» Data in this exercise:
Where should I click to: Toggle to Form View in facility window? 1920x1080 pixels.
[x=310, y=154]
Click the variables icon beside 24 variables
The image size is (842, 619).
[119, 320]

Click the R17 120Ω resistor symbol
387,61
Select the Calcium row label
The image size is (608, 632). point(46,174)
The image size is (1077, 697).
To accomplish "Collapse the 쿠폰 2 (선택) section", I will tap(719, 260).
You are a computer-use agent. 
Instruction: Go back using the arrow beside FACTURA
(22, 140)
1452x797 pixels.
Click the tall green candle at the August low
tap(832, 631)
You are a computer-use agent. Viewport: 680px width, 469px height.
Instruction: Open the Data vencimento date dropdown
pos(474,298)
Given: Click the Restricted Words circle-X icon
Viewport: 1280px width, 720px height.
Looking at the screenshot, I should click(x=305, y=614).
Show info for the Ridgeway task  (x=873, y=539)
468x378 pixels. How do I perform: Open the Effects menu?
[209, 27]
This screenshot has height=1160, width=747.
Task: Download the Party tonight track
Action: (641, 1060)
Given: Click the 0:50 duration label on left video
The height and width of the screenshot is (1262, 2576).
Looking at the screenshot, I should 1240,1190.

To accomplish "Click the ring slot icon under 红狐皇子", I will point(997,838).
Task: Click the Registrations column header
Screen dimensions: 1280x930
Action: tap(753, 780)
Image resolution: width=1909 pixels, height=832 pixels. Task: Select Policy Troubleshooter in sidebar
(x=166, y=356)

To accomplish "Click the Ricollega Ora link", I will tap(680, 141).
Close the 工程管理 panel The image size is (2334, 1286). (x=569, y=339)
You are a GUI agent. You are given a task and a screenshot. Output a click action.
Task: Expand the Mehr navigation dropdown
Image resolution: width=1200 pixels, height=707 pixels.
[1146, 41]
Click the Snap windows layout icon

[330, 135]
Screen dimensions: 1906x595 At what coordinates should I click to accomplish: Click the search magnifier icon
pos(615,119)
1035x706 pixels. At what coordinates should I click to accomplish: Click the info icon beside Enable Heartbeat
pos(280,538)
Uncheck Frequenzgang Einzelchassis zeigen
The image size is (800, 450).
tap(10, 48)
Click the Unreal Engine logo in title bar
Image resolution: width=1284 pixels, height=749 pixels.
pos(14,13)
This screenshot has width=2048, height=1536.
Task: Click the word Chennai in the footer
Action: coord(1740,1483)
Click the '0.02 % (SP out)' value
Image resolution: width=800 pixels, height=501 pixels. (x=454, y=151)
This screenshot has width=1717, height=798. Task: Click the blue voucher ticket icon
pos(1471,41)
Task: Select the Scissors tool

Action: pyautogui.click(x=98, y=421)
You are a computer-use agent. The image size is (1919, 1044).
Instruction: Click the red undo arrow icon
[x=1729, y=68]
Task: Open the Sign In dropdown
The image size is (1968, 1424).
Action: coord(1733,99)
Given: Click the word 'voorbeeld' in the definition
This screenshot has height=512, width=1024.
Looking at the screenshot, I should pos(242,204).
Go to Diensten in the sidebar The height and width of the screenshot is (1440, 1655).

» Written request:
Please quote the entries above from the line with "Click the variables icon beside 24 variables" up to and including the line with "I will point(997,838).", reproducing each line precisely.

» Result of this task:
Click the variables icon beside 24 variables
The image size is (842, 619).
[119, 320]

Click the R17 120Ω resistor symbol
387,61
Select the Calcium row label
The image size is (608, 632). point(46,174)
The image size is (1077, 697).
To accomplish "Collapse the 쿠폰 2 (선택) section", I will tap(719, 260).
You are a computer-use agent. 
Instruction: Go back using the arrow beside FACTURA
(22, 140)
1452x797 pixels.
Click the tall green candle at the August low
tap(832, 631)
You are a computer-use agent. Viewport: 680px width, 469px height.
Instruction: Open the Data vencimento date dropdown
pos(474,298)
Given: Click the Restricted Words circle-X icon
Viewport: 1280px width, 720px height.
Looking at the screenshot, I should click(x=305, y=614).
Show info for the Ridgeway task  (x=873, y=539)
468x378 pixels. How do I perform: Open the Effects menu?
[209, 27]
This screenshot has height=1160, width=747.
Task: Download the Party tonight track
Action: (641, 1060)
Given: Click the 0:50 duration label on left video
The height and width of the screenshot is (1262, 2576).
Looking at the screenshot, I should 1240,1190.

To accomplish "Click the ring slot icon under 红狐皇子", I will point(997,838).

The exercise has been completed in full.